The Neo Bankside residential blocks epitomise this by showing off their status as ‘The first riverside apartments … From £5,999 a month’. They are buildings that, at first look completely normal and full of furniture, but when you look closer they are lifeless and hollow. The furniture is brand new, all in the same style. No clutter whatsoever and no one is at home in all three buildings, on any floor. It is especially odd as it is a Sunday afternoon and even more odd given that these buildings are meant to make the area more affluent, a target area for residency.

Instead, they are dolls’ houses — a representation of the epic fail of the London housing system. A representation of how no one can afford the new apartments so they had to fill them with furniture to make them look like a success rather than the disastrous space-wasters that they are for real Londoners with real wages. I saw this when I visited the new Tate Modern building, The Switch House. You can see quite clearly from the view on the 10th floor that none of these apartments have anyone living in them. We began thinking they were some kind of giant art piece demonstrating the disappointment London has experienced with the new ‘affordable homes’.

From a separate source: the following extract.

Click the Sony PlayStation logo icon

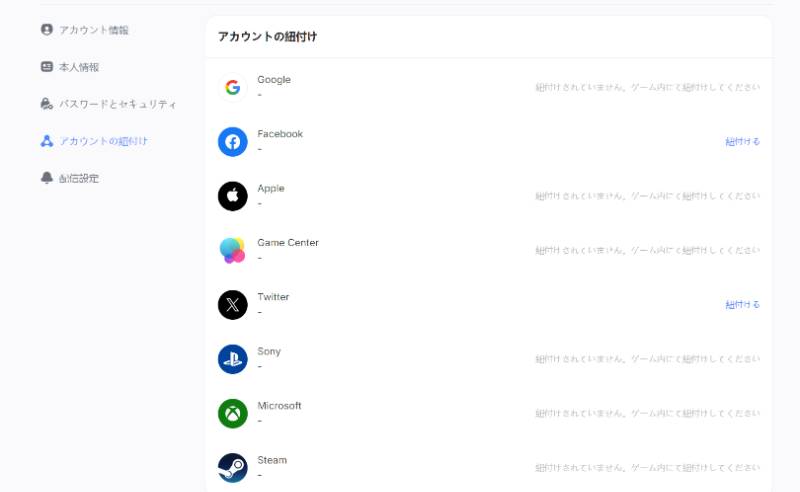click(x=233, y=359)
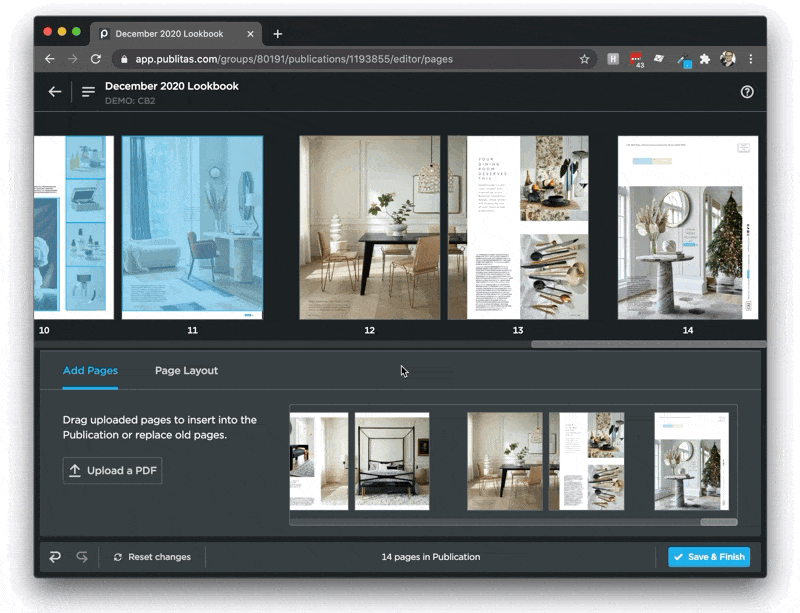The image size is (800, 613).
Task: Open the help question mark icon
Action: tap(747, 92)
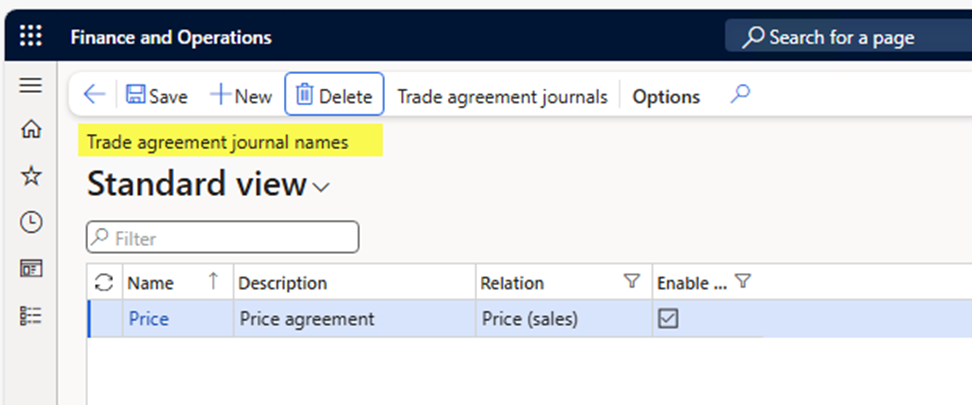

I deliberately put ‘homes’ in inverted commas as all the work being done appears to be solely on one to three bedroom flats, no houses or gardens. There has been many a case where young couples have not been able to start a family because they cannot move out of their small flats on account of the high costs of other apartments. It begs the question, will there be any homes left when generation rent has reached the age when they would like to settle down, or will we be forced to live in cramped accommodation for the rest of our lives?

Getting onto the housing ladder isn’t even an option. The number between £500k and £600k has been used a lot to describe London’s average housing price. The real figures, however, are quite different. A two bedroom flat in Camberwell is priced at £805k and a two bedroom house in Clapham is priced at £1.7 million. Other prices nationwide are completely different. In Yorkshire, a five bedroom detached house averages at £454,995 and a three bedroom semi-detached house for rent stands at £495 per month. That figure isn’t even half of what Londoners would have to pay per week for the same size and quality.

These figures paint a daunting picture for generations ahead and indeed the ones living this reality now. When will those building the new residential blocks realise that real people have to live in them, and for a lot longer than they plan to?